Maybe the behavior on the root address is part of a bigger mechanism that handles such cases generally, who knows. Maybe you could ask?
This is mostly a philosophical question about the best way to interpret the HTTP spec. Should a directory with no directory index (e.g. index.html) return 404 or 403? (403 is the default in Apache.)
For example, suppose the following URLs exist and are accessible:
http://example.com/files/file_1/
http://example.com/files/file_2/
But there's nothing at:
http://example.com/files/
(Assume we're using 301s to force trailing slashes for all URLs.)
I think several things should be taken into account:
By default, Apache returns 403 in this scenario. That's significant to me. They've thought about this stuff, and they made the decision to use 403.
According to W3C, 403 means "The server understood the request, but is refusing to fulfill it." I take that to mean you should return 403 if the URL is meaningful but nonetheless forbidden.
403 might result in information disclosure if the client correctly guesses that the URL maps to a real directory on disk.
http://example.com/files/ isn't a resource, and the fact that it internally maps to a directory shouldn't be relevant to the status code.
If you interpret the URL scheme as defining a directory structure from the client's perspective, the internal implementation is still irrelevant, but perhaps the outward appearance should indeed have some bearing on the status codes. Maybe, even if you created the same URL structure without using directories internally, you should still use 403s, because it's about the client's perception of a directory structure.
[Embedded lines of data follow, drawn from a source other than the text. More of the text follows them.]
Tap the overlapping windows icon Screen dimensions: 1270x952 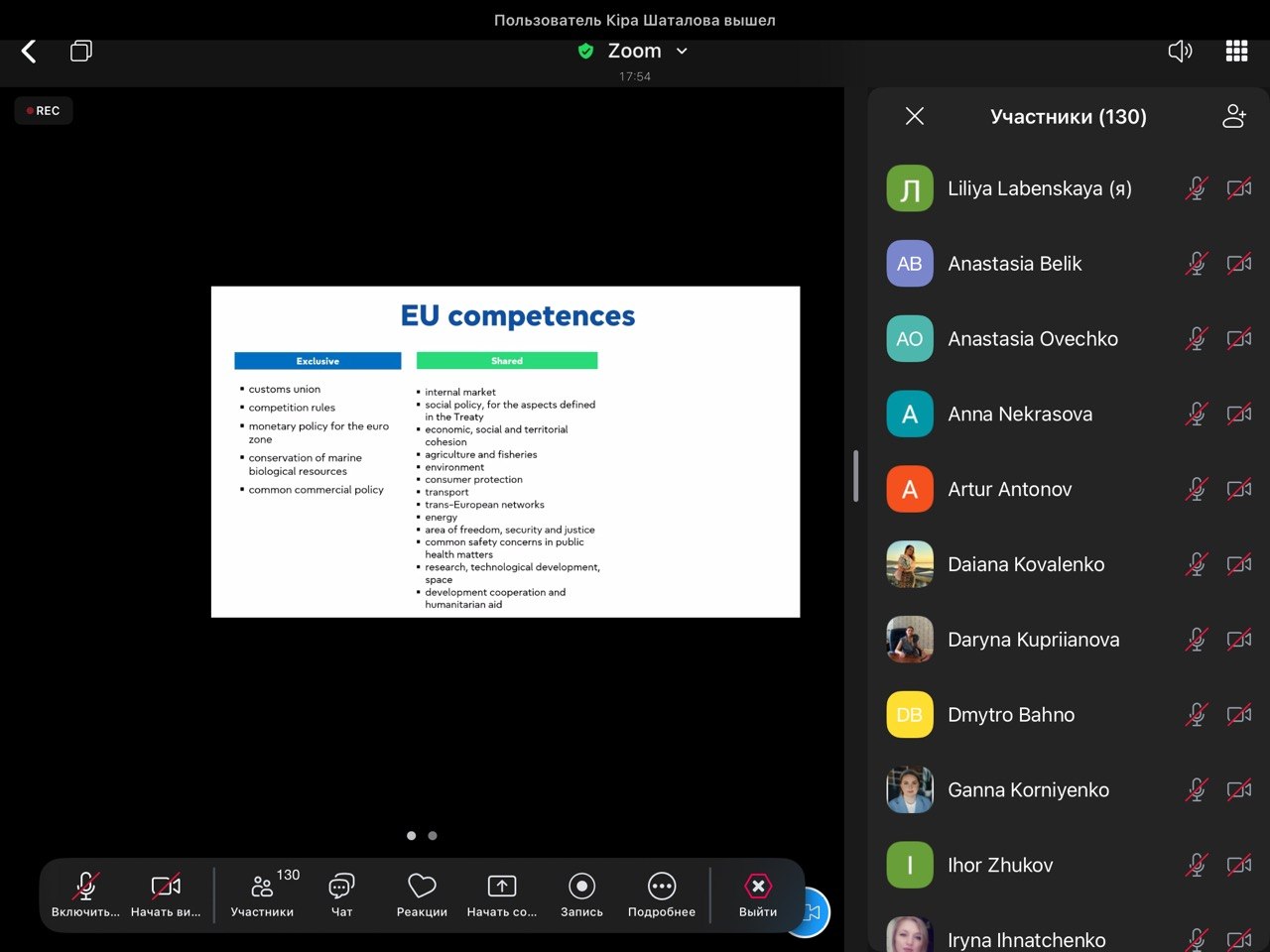81,52
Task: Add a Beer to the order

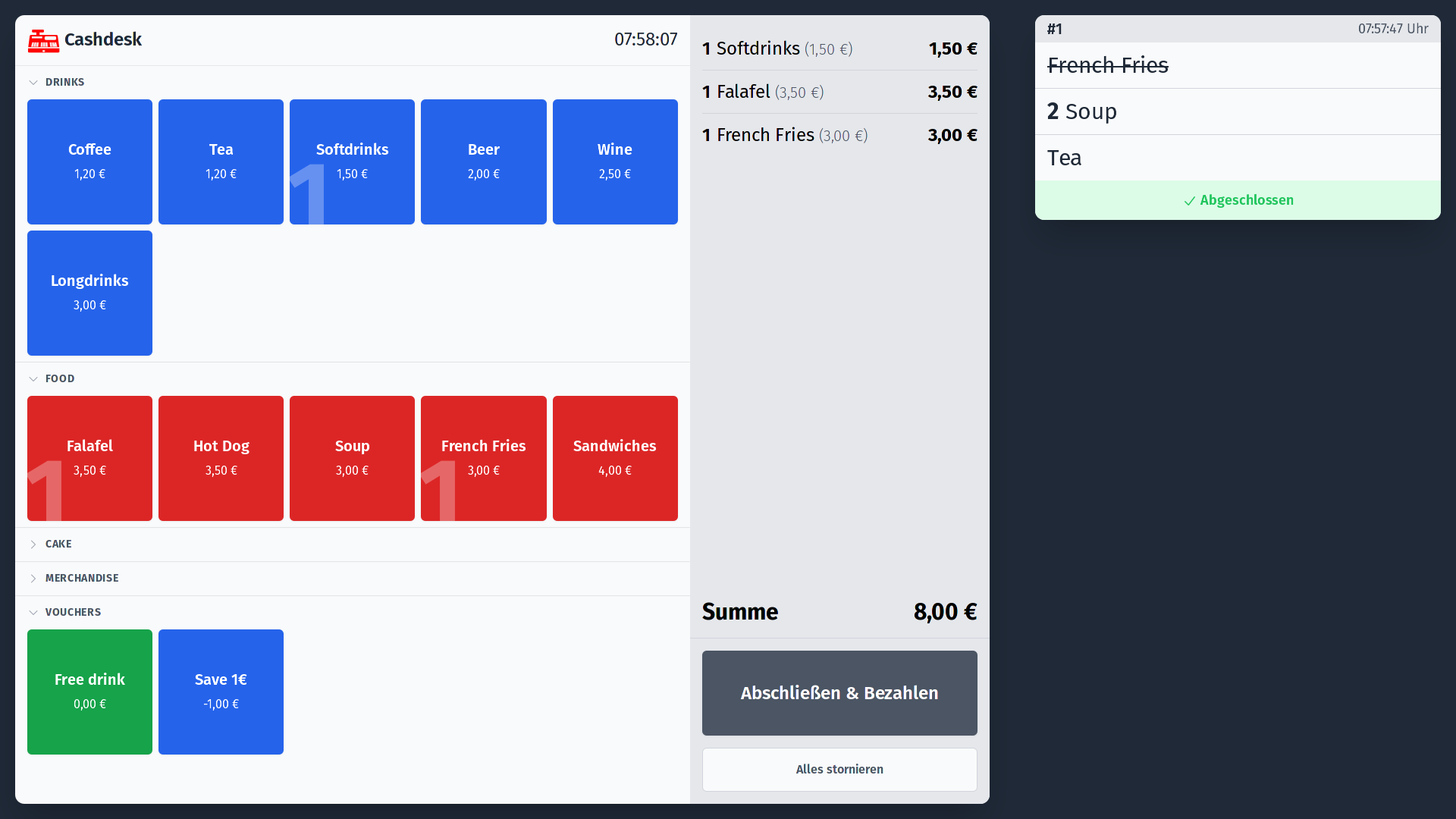Action: [x=484, y=162]
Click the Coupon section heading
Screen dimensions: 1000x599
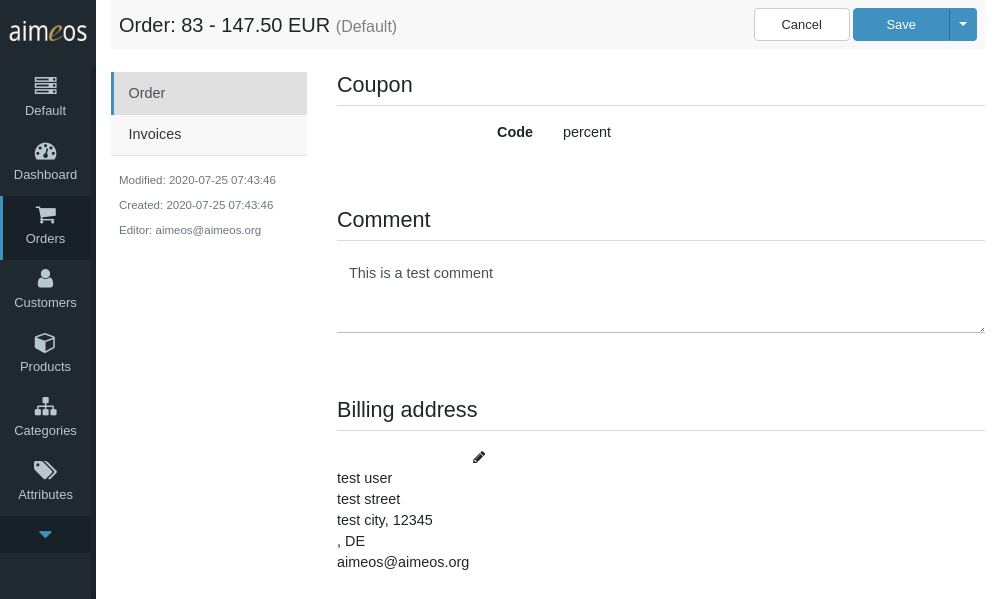(x=374, y=85)
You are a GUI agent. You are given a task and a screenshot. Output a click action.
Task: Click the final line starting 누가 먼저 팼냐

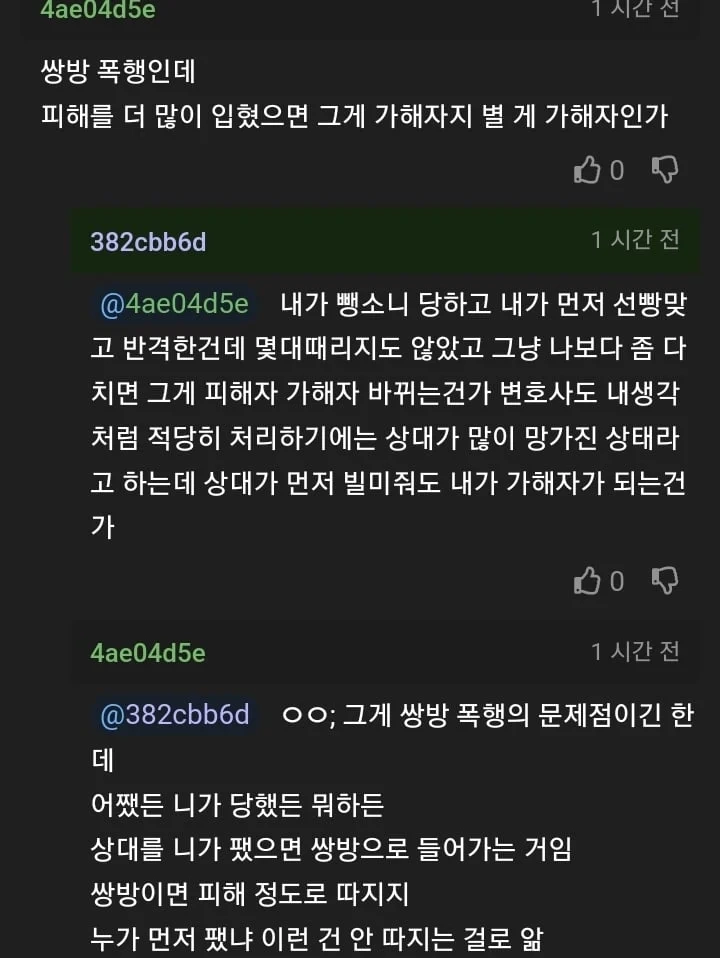[330, 939]
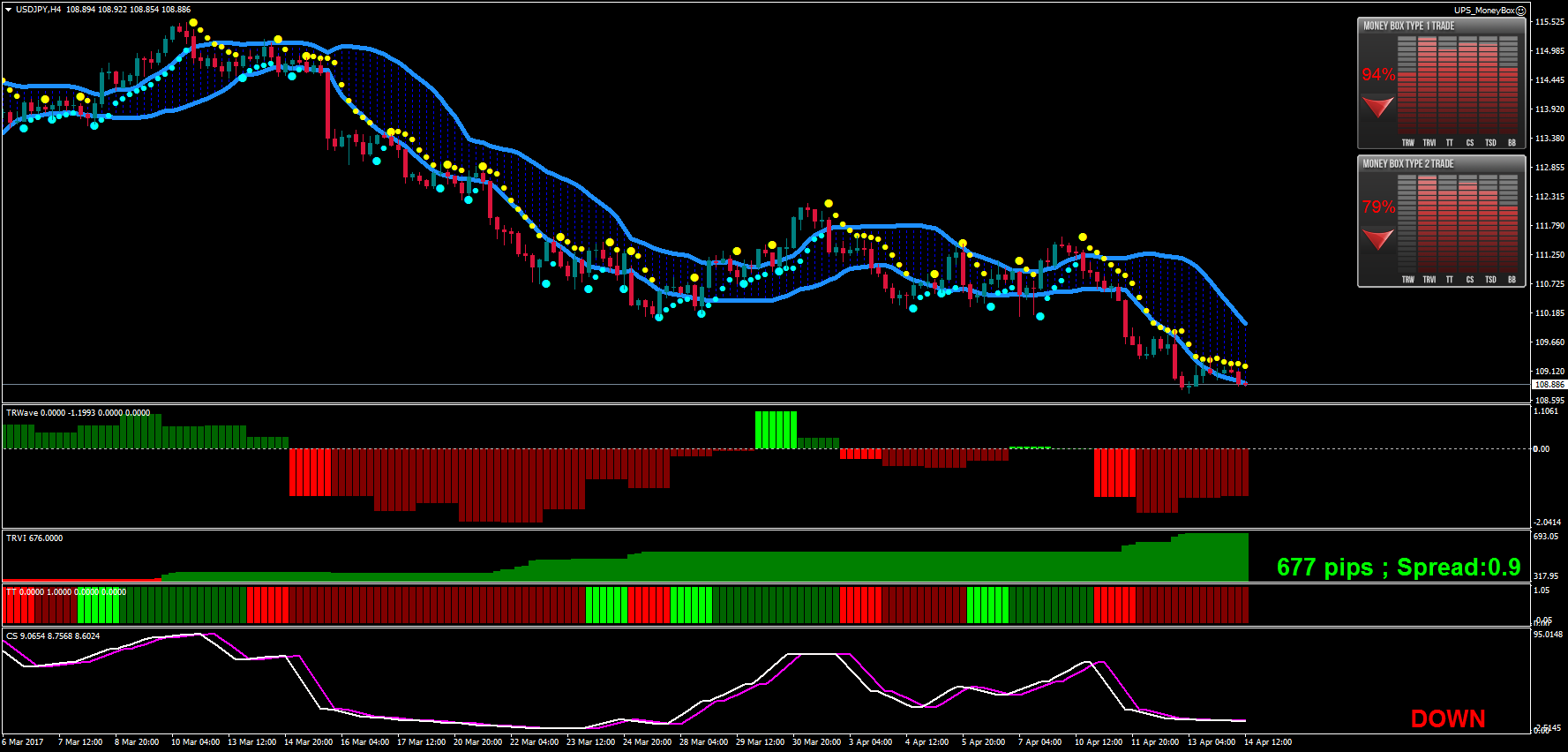
Task: Click the red down arrow in Money Box Type 1
Action: [x=1377, y=108]
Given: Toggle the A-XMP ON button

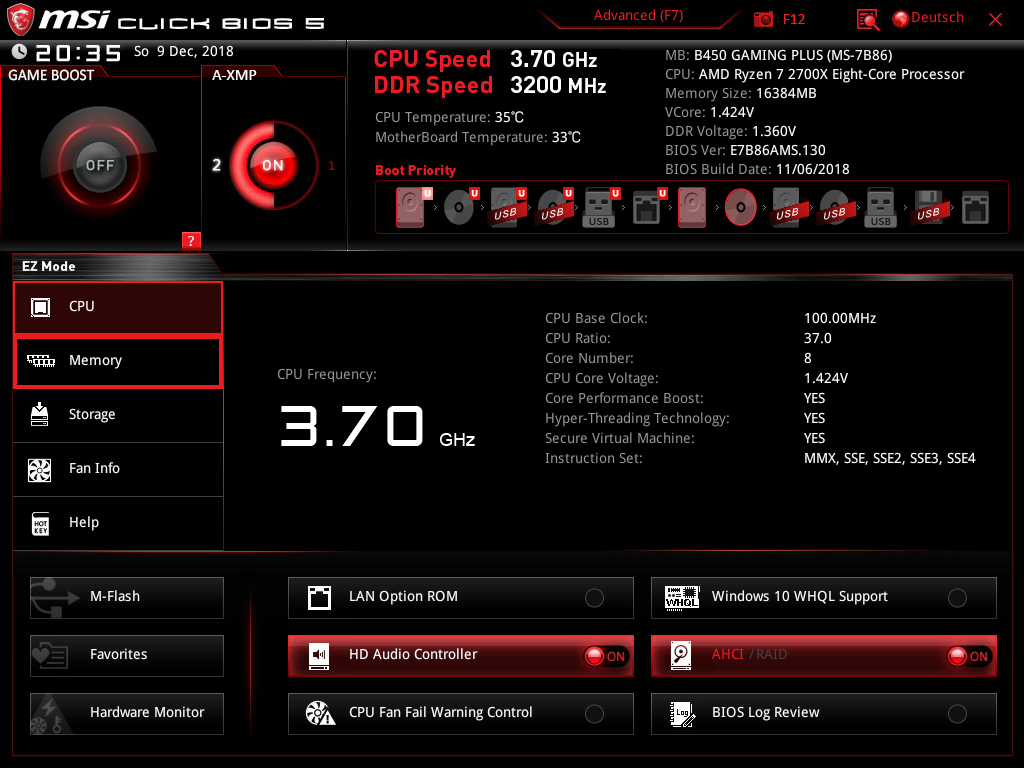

In the balance, what do you think is the best approach? Should we just say "a resource is a resource, and if it doesn't exist, it's a 404?" Or should we say, "if it has slashes, it looks like a directory to the client, and therefore it's a 403 if there's no index?"
If you're in the 403 camp, do you think you should go out of your way to return 403s even if the internal implementation doesn't use directories? Suppose, for example, that you have a dynamic web app with this URL: http://example.com/users/joe, which maps to some code that generates the profile page for Joe. Assuming you don't write something that lists all users, should http://example.com/users/ return 403? (Many if not all web frameworks return 404 in this case.)
The first step to answering this is to refer to RFC 2616: HTTP/1.1. Specifically the sections talking about 403 Forbidden and 404 Not Found.
10.4.4 403 Forbidden
The server understood the request, but is refusing to fulfill it. Authorization will not help and the request SHOULD NOT be repeated. If the request method was not HEAD and the server wishes to make public why the request has not been fulfilled, it SHOULD describe the reason for the refusal in the entity. If the server does not wish to make this information available to the client, the status code 404 (Not Found) can be used instead.
10.4.5 404 Not Found
The server has not found anything matching the Request-URI. No indication is given of whether the condition is temporary or permanent. The 410 (Gone) status code SHOULD be used if the server knows, through some internally configurable mechanism, that an old resource is permanently unavailable and has no forwarding address. This status code is commonly used when the server does not wish to reveal exactly why the request has been refused, or when no other response is applicable.
My interpretation of this is that 404 is the more general error code that just says "there's nothing there". 403 says "there's nothing there, don't try again!".
One reason why Apache might return 403 on directories without explicit index files is that auto-indexing (i.e. listing all files in it) is disabled (a.k.a "forbidden"). In that case saying "listing all files in this directory is forbidden" makes more sense than saying "there is no directory".
Another argument why 404 is preferable: google webmaster tools.
Indeed, for a 404, Google Webmaster Tool displays the referer (allowing you to clean up the bad link to the directory), whereas for a 403, it doesn't display it.